The Swiss government has decided to freeze the accounts of ousted Tunisian President, Zine El Abidine Ben Ali amid calls that the former dictator now in exile in Saudi Arabia should be held accountable for his alleged crimes.

“The government decided at its meeting today to freeze any funds in Switzerland of the ex-Tunisian President and his entourage with immediate effect,” Swiss Foreign Minister Michelene Calmy-Rey announced on Wednesday, following a Cabinet meeting. She added that the Swiss government had acted in order to prevent withdrawal of any assets belonging to Mr. Ben Ali that might be in Switzerland. This would also help Tunisian authorities recover pubic assets that might have been illegally transferred to Switzerland.

In Tunisia, prosecutors have launched an inquiry into the assets owned by Mr. Ben Ali and his extended family. The move coincides with growing demands to hold the former dictator accountable for his alleged crimes during his 23 year rule.

Opposition leader, Moncek Marzouki, who arrived in Tunis on Wednesday after a 20-year exile in France demanded Mr. Ben Ali's extradition from Saudi Arabia to Tunisia in order to face trial.

Meanwhile, the public mood in Tunisia has hardened against participation of former regime figures in the new interim government formed in the aftermath of Mr. Ben Ali's exit.

Ivory Coast

AFP reports from Geneva:

Switzerland decided on Wednesday to block any funds held in the country by Ivory Coast strongman Laurent Gbagbo, said Foreign Minister Micheline Calmy-Rey.

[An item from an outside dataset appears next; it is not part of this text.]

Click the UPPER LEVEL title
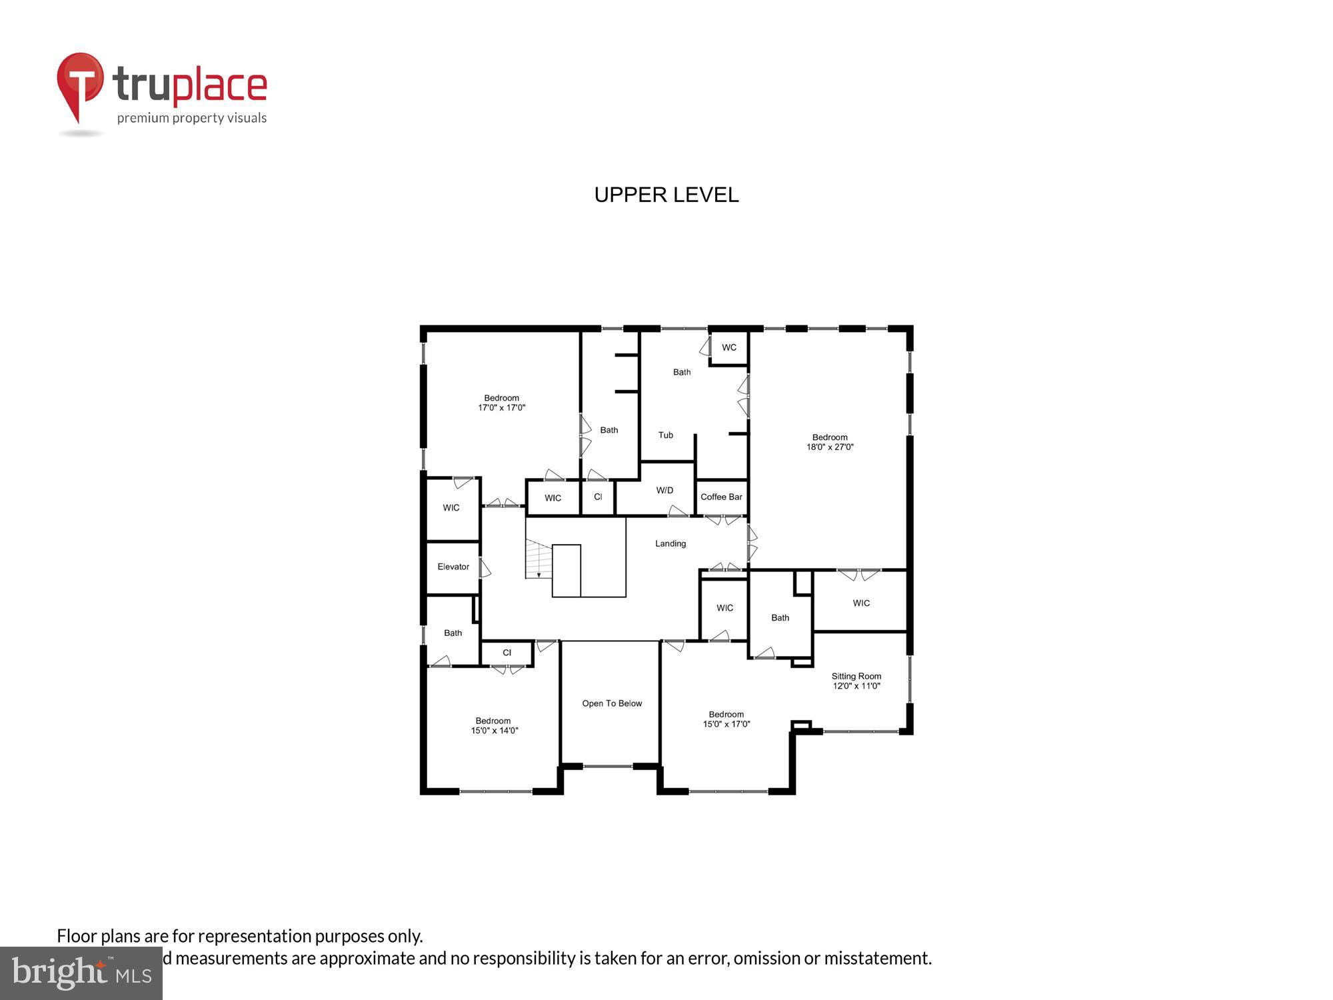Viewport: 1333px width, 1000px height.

The freeze would last three years.

The European Union and the United States have also decided to block Mr. Gbagbo's assets.

Ivory Coast has been locked in a political standoff after Mr. Gbagbo refused to step down following presidential elections, despite a vote which the Independent Electoral Commission, U.N. and most of the world said his rival Alassane Ouattara won.